-- THE TASK --
Reproduce all of the material below line for line, changing nothing.

-- ROWS --

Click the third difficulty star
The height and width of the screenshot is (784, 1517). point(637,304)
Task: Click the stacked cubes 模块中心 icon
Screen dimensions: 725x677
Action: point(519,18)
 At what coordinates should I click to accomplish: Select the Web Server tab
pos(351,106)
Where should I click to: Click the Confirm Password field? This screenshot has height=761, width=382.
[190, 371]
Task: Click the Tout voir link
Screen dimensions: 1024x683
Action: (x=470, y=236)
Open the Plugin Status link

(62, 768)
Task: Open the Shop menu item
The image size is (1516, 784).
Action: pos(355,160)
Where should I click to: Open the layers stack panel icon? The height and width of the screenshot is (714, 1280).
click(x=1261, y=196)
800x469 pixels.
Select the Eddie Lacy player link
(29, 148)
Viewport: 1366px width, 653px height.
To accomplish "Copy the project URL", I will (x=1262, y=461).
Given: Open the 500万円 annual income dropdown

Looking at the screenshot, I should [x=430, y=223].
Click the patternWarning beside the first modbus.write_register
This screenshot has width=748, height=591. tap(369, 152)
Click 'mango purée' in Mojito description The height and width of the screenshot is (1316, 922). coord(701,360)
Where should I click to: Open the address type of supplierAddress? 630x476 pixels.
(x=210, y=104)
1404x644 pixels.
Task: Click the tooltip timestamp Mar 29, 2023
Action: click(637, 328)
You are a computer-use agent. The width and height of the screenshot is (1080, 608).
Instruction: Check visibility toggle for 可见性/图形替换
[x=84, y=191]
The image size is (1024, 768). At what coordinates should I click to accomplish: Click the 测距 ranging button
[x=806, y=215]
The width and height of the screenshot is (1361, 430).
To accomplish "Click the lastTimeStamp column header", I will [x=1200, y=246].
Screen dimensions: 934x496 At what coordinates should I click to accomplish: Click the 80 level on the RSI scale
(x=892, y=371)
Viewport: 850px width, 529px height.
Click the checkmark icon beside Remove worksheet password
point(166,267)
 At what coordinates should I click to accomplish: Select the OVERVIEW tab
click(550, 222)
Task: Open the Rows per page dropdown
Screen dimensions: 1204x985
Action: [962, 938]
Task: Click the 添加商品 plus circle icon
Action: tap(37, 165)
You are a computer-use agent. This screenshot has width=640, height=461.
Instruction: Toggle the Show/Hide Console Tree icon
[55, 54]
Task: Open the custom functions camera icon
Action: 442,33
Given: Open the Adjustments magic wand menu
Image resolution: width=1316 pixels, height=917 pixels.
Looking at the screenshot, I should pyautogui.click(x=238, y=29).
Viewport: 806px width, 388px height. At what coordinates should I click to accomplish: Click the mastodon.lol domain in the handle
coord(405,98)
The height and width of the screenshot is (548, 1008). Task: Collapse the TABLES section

-- EXERCISE RESPONSE --
Click the third difficulty star
The height and width of the screenshot is (784, 1517). point(637,304)
Task: Click the stacked cubes 模块中心 icon
Screen dimensions: 725x677
Action: point(519,18)
 At what coordinates should I click to accomplish: Select the Web Server tab
pos(351,106)
Where should I click to: Click the Confirm Password field? This screenshot has height=761, width=382.
[190, 371]
Task: Click the Tout voir link
Screen dimensions: 1024x683
Action: (x=470, y=236)
Open the Plugin Status link

(62, 768)
Task: Open the Shop menu item
The image size is (1516, 784).
Action: pos(355,160)
Where should I click to: Open the layers stack panel icon? The height and width of the screenshot is (714, 1280).
click(x=1261, y=196)
800x469 pixels.
Select the Eddie Lacy player link
(29, 148)
Viewport: 1366px width, 653px height.
To accomplish "Copy the project URL", I will (x=1262, y=461).
Given: Open the 500万円 annual income dropdown

Looking at the screenshot, I should [x=430, y=223].
Click the patternWarning beside the first modbus.write_register
This screenshot has width=748, height=591. tap(369, 152)
Click 'mango purée' in Mojito description The height and width of the screenshot is (1316, 922). coord(701,360)
Where should I click to: Open the address type of supplierAddress? 630x476 pixels.
(x=210, y=104)
1404x644 pixels.
Task: Click the tooltip timestamp Mar 29, 2023
Action: click(637, 328)
You are a computer-use agent. The width and height of the screenshot is (1080, 608).
Instruction: Check visibility toggle for 可见性/图形替换
[x=84, y=191]
The image size is (1024, 768). At what coordinates should I click to accomplish: Click the 测距 ranging button
[x=806, y=215]
The width and height of the screenshot is (1361, 430).
To accomplish "Click the lastTimeStamp column header", I will [x=1200, y=246].
Screen dimensions: 934x496 At what coordinates should I click to accomplish: Click the 80 level on the RSI scale
(x=892, y=371)
Viewport: 850px width, 529px height.
Click the checkmark icon beside Remove worksheet password
point(166,267)
 At what coordinates should I click to accomplish: Select the OVERVIEW tab
click(550, 222)
Task: Open the Rows per page dropdown
Screen dimensions: 1204x985
Action: [962, 938]
Task: Click the 添加商品 plus circle icon
Action: tap(37, 165)
You are a computer-use agent. This screenshot has width=640, height=461.
Instruction: Toggle the Show/Hide Console Tree icon
[55, 54]
Task: Open the custom functions camera icon
Action: 442,33
Given: Open the Adjustments magic wand menu
Image resolution: width=1316 pixels, height=917 pixels.
Looking at the screenshot, I should pyautogui.click(x=238, y=29).
Viewport: 806px width, 388px height. At what coordinates should I click to accomplish: Click the mastodon.lol domain in the handle
coord(405,98)
The height and width of the screenshot is (548, 1008). Task: Collapse the TABLES section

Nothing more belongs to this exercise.